第一章 その手を離さない
光と影が渦巻き、空気が震える。
リィナの体からあふれた光は、天井まで伸びていく巨大な柱になっていた。
「湊さん……!」
リィナは苦しげに湊へ手を伸ばした。
けれど、指先は触れる前に光となってほどけていく。
「待ってろッ!!」
湊は跳び、彼女の残りかすがりつく腕を掴んだ。
指先。掌。
そのぬくもりは、まだそこにあった。
「離すもんか……絶対に」
「湊、危ない――!」
レオルドの警告が届いた瞬間、
影の鎖が湊の足を絡めついた。
だが湊は、引きずり落とされながらも腕を離さなかった。
握った手に込める力は、むしろ強くなる。
「湊さん……あなたを好きになってよかった……」
「やめろッ!
別れを言うな!!」
湊の叫びが、光の柱にひびを入れた。
⸻
影の奥から笑い声が響く。
アルメリアは祭壇の上から、ゆっくりと階段を降りてくる。
「滑稽ね。器のいのちは、所詮代替品。
元に戻るのが正しいのよ」
「リィナはリィナだ!!
ユイナの代わりなんかじゃない!!!」
「でも……わたしは、ユイナ様の……」
その言葉に、湊は顔を歪めた。
リィナ自身が否定してしまう。
それがなによりも苦しかった。
「お前は……誰よりも優しくて、強い女の子だ。
俺の命を、何度も救ってくれた」
湊は両手でリィナの手を包み込む。
「もし世界が認めなくても、俺が認める。
リィナ、お前は……お前だけの人生を歩んでいいんだ」
ぽたり。
一滴の涙が、光の中で弾けた。
「生きたい……湊さんと一緒に……」
リィナの声は、弱かったけれど確かな願いだった。
⸻
「やめなさい。

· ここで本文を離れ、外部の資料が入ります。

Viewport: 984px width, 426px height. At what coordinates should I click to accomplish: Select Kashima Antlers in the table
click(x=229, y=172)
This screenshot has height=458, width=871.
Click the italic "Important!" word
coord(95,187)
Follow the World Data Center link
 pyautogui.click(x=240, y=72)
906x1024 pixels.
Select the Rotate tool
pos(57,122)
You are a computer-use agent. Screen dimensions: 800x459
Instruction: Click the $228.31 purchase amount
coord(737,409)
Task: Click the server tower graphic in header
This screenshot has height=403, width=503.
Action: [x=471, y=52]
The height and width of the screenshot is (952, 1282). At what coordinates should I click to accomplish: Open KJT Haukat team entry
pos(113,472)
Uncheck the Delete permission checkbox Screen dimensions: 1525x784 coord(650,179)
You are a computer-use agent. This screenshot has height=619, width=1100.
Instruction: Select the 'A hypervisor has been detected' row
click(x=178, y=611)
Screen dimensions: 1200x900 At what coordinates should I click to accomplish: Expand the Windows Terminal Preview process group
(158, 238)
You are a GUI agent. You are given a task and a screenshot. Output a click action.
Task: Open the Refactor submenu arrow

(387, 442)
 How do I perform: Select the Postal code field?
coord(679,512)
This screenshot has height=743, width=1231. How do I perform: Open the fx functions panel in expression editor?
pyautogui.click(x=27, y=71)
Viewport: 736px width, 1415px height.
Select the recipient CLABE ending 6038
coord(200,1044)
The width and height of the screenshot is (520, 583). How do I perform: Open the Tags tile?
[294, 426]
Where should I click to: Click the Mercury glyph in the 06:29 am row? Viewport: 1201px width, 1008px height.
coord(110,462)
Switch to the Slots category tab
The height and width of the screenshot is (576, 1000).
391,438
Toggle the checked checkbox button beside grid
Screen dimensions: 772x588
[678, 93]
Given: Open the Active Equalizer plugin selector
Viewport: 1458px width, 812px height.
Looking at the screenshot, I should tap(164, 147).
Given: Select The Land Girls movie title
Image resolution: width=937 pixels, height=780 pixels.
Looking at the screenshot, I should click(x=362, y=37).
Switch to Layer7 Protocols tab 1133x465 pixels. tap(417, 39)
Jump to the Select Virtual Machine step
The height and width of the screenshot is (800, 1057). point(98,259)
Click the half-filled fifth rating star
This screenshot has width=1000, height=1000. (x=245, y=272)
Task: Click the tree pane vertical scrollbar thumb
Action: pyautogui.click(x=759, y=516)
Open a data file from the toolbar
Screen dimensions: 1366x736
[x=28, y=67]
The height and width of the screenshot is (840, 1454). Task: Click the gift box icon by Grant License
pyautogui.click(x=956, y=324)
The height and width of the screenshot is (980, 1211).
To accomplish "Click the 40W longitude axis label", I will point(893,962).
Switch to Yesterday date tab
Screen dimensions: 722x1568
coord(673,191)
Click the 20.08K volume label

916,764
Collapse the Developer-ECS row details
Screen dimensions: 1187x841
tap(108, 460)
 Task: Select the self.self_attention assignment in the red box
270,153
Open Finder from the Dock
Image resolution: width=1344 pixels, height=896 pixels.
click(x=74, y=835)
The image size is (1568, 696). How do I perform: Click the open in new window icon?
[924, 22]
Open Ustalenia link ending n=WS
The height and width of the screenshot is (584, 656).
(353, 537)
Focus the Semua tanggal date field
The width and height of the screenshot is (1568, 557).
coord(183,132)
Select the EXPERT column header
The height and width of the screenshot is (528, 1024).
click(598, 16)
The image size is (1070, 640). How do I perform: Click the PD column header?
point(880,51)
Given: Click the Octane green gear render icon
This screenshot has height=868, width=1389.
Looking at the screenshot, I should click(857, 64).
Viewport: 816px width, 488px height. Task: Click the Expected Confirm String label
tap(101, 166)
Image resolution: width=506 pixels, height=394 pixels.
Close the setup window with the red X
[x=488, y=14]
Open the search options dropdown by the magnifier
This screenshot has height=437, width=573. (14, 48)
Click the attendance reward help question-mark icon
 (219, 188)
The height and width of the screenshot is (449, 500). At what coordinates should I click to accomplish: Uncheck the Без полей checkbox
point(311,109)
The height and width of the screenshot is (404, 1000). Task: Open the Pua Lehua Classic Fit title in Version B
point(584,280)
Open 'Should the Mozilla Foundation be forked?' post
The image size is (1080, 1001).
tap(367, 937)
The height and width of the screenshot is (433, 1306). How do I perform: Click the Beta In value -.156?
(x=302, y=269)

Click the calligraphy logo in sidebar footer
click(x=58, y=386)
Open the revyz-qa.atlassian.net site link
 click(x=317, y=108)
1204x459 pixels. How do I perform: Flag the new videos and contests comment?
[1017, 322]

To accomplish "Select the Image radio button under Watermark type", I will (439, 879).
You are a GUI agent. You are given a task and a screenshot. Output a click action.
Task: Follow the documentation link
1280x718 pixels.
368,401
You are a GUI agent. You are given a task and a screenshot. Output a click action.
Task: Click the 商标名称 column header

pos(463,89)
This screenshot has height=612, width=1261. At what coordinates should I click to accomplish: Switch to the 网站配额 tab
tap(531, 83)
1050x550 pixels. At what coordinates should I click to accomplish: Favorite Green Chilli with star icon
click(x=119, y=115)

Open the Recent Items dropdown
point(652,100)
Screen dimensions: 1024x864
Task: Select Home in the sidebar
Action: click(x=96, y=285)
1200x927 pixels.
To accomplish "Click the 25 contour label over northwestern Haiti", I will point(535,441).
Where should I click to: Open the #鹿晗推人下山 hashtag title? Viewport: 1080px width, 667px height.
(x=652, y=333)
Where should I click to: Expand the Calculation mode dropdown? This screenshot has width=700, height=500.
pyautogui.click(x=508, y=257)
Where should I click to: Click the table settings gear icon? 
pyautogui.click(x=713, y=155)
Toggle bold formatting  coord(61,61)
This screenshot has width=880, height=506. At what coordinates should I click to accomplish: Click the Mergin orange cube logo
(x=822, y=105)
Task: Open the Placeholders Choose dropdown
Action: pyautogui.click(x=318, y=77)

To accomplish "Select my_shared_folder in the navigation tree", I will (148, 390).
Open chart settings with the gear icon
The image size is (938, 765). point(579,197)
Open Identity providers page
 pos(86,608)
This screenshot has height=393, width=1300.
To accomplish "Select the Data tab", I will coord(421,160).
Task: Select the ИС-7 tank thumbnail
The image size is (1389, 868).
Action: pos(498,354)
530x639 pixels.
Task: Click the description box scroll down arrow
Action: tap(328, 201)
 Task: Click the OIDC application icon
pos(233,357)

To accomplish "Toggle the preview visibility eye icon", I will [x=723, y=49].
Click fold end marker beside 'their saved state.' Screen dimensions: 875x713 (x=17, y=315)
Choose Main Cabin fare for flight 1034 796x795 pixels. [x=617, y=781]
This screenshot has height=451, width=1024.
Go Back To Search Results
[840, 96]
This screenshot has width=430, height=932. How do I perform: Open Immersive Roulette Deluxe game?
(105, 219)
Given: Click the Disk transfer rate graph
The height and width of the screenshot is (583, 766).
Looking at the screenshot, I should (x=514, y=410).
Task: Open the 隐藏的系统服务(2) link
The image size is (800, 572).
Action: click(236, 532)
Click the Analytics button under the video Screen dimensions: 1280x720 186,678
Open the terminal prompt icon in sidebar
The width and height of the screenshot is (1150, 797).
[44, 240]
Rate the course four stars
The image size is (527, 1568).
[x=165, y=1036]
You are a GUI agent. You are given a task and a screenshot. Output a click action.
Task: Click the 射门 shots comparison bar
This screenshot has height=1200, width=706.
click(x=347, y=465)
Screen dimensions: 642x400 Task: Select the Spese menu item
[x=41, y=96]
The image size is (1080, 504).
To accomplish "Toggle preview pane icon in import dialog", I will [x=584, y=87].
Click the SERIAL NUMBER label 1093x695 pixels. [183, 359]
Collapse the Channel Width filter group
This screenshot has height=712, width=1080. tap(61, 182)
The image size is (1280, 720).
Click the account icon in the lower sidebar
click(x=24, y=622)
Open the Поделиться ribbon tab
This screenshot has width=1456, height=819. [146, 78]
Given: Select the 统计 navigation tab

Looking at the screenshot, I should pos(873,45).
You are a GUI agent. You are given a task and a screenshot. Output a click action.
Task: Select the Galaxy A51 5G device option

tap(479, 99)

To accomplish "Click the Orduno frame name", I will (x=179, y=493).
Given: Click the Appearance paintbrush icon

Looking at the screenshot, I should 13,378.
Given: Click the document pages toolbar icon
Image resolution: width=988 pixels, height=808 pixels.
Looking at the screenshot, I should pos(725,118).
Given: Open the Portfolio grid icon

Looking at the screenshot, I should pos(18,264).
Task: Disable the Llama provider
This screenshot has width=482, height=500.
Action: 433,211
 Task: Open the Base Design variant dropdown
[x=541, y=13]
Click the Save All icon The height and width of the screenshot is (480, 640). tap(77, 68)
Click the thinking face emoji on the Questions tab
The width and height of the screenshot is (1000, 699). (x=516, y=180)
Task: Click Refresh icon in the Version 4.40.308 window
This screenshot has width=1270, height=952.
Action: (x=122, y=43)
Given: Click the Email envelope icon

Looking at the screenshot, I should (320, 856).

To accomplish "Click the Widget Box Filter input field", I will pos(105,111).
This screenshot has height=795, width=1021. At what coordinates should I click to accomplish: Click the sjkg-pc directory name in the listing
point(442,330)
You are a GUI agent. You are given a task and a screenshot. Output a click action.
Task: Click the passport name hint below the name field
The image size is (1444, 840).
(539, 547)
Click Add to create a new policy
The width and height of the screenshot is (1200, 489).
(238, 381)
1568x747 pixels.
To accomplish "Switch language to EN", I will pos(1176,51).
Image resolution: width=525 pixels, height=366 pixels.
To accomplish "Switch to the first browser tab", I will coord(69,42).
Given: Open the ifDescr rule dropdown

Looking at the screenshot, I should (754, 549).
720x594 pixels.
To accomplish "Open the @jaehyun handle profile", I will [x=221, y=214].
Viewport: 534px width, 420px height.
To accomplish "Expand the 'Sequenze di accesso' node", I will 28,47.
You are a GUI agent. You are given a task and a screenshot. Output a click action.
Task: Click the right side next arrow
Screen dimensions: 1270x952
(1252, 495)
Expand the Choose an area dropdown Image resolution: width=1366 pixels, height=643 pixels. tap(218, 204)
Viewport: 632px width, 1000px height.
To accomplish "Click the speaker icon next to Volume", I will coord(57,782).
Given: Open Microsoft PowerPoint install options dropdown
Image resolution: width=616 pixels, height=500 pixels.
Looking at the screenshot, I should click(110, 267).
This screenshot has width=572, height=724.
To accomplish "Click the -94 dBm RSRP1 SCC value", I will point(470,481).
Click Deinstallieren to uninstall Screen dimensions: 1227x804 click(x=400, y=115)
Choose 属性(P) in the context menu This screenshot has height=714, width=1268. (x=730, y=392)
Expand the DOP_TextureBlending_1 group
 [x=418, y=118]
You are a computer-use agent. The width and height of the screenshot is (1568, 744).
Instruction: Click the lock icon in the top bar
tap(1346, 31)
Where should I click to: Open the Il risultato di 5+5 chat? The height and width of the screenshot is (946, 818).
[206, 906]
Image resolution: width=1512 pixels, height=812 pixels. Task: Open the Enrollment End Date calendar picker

愚かな二人ね」
アルメリアが冷たく手を振る。
それだけで影が湧き、荒れ狂う波となって押し寄せる。
「う……!」
湊の背に黒い刃が突き刺さる。
血が散り、視界が赤く滲む。
それでも手は離さない。
むしろ、痛みを力に変えて握りしめた。
その姿に――
アルメリアの瞳が揺れた。
(どうして……そこまで)
彼女も知っている。
愛とは、時に愚かなほどまっすぐなものだと。
「だったら――
壊してあげる。
二人まとめて」
アルメリアが黒い紋章を描く。
祭壇の奥から、巨大な影の怪物が立ち上がった。
咆哮が大地を震わせる。
触手のような影が、湊に襲いかかる。
「湊!!」
レオルドが飛び込み、影を切り裂きながら叫んだ。
「もう無茶すんな!
お前、一人で背負いすぎだ!」
「背負わせろ!!」
湊の声は怒りでも絶望でもなく――
揺るがぬ決意の声だった。
「俺は勇者だ。
だから……守りたいものくらい、守らせろ!!!」
その瞬間。
光があふれた。
湊の腕の紋章が輝き、光がリィナに流れ込む。
リィナの体を蝕んでいた眩しい光が、逆流するように収まっていく。
「これは……!」
リィナの身体が、少しずつ実体を取り戻していく。
⸻
「……綺麗だね」
リィナがぽつりと呟いた。
光の粒が舞い、湊の血の跡さえ包んでいく。
「湊さん。
あなたと出会えて……生きたいと思えた」
「だったら、生きろ。
俺と一緒に」
「はい……!」
その頷きが、世界の何よりも尊かった。
⸻
「そんな力……どこで!」
アルメリアが叫ぶ。
その声は怯えに震えていた。
「勇者の紋章はな……
仲間との絆で、本当の力を発揮するんだよ」
レオルドが不敵な笑みで剣を構える。
「今の湊を止められると思うなよ、巫女様」
「黙りなさい!!」
アルメリアが絶叫する。
影の怪物が再び咆哮し、三人めがけ突進する。
湊はリィナを抱き寄せ、微笑んだ。
「大丈夫。
もう離さない」
リィナは涙を拭い、湊の胸に手を当てた。
「私も……支えます」
「――行くぞ!!」
三人が、影へと駆けた。
光の刃と祈りの力が融合し、
暗闇を切り裂く。
その瞬間、どこか遠くで鐘の音が響いた。
低く
重く
世界が変わり始めたことを告げるように。